Detection Methods for CVE-2026-41299
Indicators of Compromise
- Unexpected provenance field values in chat messages originating from operator client connections
- WebSocket connections claiming ACP bridge identity from non-ACP IP addresses or client fingerprints
- Anomalous chat.send requests containing reserved provenance fields from standard operator sessions
- Audit log entries showing provenance field modifications by operator accounts
Detection Strategies
- Implement logging for all WebSocket handshake metadata, particularly client identity claims
- Create alerts for provenance field usage patterns that deviate from expected ACP bridge behavior
- Monitor for operator clients attempting to set ACP-reserved provenance fields
- Deploy network segmentation monitoring to detect ACP identity claims from unauthorized network segments
Monitoring Recommendations
- Enable verbose logging on the chat.send gateway method to capture all provenance field assignments
- Implement real-time alerting for identity spoofing attempts detected in WebSocket connections
- Review authentication and authorization logs for patterns indicating identity escalation attempts
- Establish baseline behavior profiles for legitimate ACP bridge connections to detect anomalies
How to Mitigate CVE-2026-41299
Immediate Actions Required
- Upgrade OpenClaw to version 2026.3.28 or later immediately
- Audit existing chat logs for evidence of provenance field manipulation by unauthorized clients
- Review WebSocket connection logs for suspicious ACP identity claims from operator accounts
- Temporarily restrict operator access if suspicious activity is detected pending investigation
Patch Information
The vulnerability is addressed in OpenClaw version 2026.3.28. The fix implements proper server-side verification of authorization state rather than relying on client-declared metadata for provenance field access decisions. Organizations should upgrade to this version as soon as possible.
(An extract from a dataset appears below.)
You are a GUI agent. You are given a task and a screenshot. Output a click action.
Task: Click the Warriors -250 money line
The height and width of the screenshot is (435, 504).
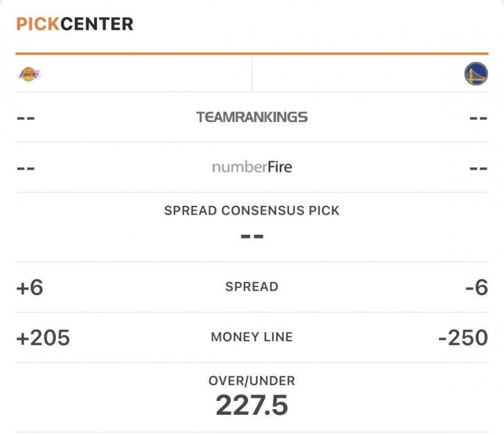point(463,337)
For additional details, consult the GitHub Security Advisory and the VulnCheck Security Advisory.
Workarounds
- Implement network-level restrictions to limit which hosts can claim ACP bridge identity
- Deploy additional authentication layer at a reverse proxy to validate ACP connection claims
- Configure Web Application Firewall rules to inspect and filter WebSocket handshake metadata
- Restrict operator account privileges to minimum required access while awaiting patch deployment
# Example: Network restriction for ACP bridge connections
# Allow ACP identity claims only from trusted IP ranges
iptables -A INPUT -p tcp --dport 443 -m string --string "acp-bridge" --algo bm -s ! 10.0.1.0/24 -j DROP
Disclaimer: This content was generated using AI. While we strive for accuracy, please verify critical information with official sources.